Now for some comic relief.  The NASA administrator's talk was very interesting with some choice(Politically incorrect?) quotes I will paraphrase:
  • "The sad reality is public schools are bad at math and science.  One reason is many elementary school teachers are scared of math and science which is why the become elementary teachers."
  • "If you researchers in this room aren't willing to spend time teaching snotty nosed kids, you need to pat yourself on the back for what you have done so far then get out of the field now."
  • "I will never allow human space flight to be funded from the hide of basic science."
  • "If you told me, back in the 80s, that we wouldn't have been back to the moon, I would have said you are smoking dope. No seriously, smoking some really bad dope."

    5 comments:

    1. Nice, Joseph.

      Who are the cosmologists you mentioned working on the neutrino mass matrix?
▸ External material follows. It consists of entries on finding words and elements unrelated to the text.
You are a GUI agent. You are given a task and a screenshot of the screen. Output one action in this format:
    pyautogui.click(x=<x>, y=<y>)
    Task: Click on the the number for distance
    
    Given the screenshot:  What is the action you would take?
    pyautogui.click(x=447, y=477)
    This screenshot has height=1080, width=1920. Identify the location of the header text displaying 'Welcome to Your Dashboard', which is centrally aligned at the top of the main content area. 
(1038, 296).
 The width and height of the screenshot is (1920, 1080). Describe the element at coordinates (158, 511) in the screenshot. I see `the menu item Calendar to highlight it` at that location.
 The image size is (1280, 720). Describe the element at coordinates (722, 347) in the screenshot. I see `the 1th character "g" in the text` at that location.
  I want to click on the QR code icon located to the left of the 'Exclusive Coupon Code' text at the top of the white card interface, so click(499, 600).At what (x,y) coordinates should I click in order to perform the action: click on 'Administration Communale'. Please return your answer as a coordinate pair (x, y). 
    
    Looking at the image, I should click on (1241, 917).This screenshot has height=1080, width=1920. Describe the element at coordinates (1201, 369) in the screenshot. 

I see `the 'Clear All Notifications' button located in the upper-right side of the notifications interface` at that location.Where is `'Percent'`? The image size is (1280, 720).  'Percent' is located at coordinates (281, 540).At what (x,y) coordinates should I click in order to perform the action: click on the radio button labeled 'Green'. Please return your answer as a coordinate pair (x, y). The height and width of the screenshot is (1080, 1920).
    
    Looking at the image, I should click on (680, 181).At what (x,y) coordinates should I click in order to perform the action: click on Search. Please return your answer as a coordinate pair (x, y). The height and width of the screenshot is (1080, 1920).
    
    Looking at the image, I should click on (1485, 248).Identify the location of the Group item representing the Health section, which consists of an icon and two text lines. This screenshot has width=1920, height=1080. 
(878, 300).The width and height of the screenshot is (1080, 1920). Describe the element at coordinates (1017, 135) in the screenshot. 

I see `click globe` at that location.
      The NASA admin's comments are indeed politically incorrect, which somehow endears him to me almost as much as his truthful statements themselves.

      ReplyDelete
    2. Ben,

      It was David Spergel, the head or "PI" of the WMAP team, as well as a CMBPol guy later whose name I can't remember. What's funny is the plots, and verbal credit, they both showed which illustrates how close cosmologists are to distinguishing between the standard and inverted hierarchies was made by my thesis advisor Asantha Cooray.

      I turned to my advisor and said "I had know idea you are working on that!". The truth is, he is doing so much nobody in his group can keep track of everything. (Think 100+ papers in the last 5 years. http://tinyurl.com/ykg4x6b He is an official member of Hershel, CIBER, CMBpol and a several other projects that NASA and the NSF are funding.)

      ReplyDelete
    3. Oh yeah, one other comment to add to the NASA administrator talk:'

      "The only reason we are not back on the moon is we are no longer willing to be a nation who takes risks. We are so safety conscious we can't get anything done anymore."

      ReplyDelete
    4. Thanks.

      On your advisor: wow. The man is really involved!

      ReplyDelete
    5. There must be something about NASA administrators and political tact that are mutually exclusive because I heard the previous head of NASA under Bush, Michael Griffen, talk and he too said a number of things I simply cannot imagine a politician ever saying. If memory serves, he compared the Congressional appropriation process to trying to get a class of 25 kindergartners to color a single picture with only one 8 pack of crayons. Again if I remember correctly, he used words like "whining", "temper-tantrum", and "bullying" in referencing Congress - the people that give his agency money and effectively sign his paycheck.

      I should add that these are rough paraphrases of his words, but I think I've captured the spirit of what he was trying to say.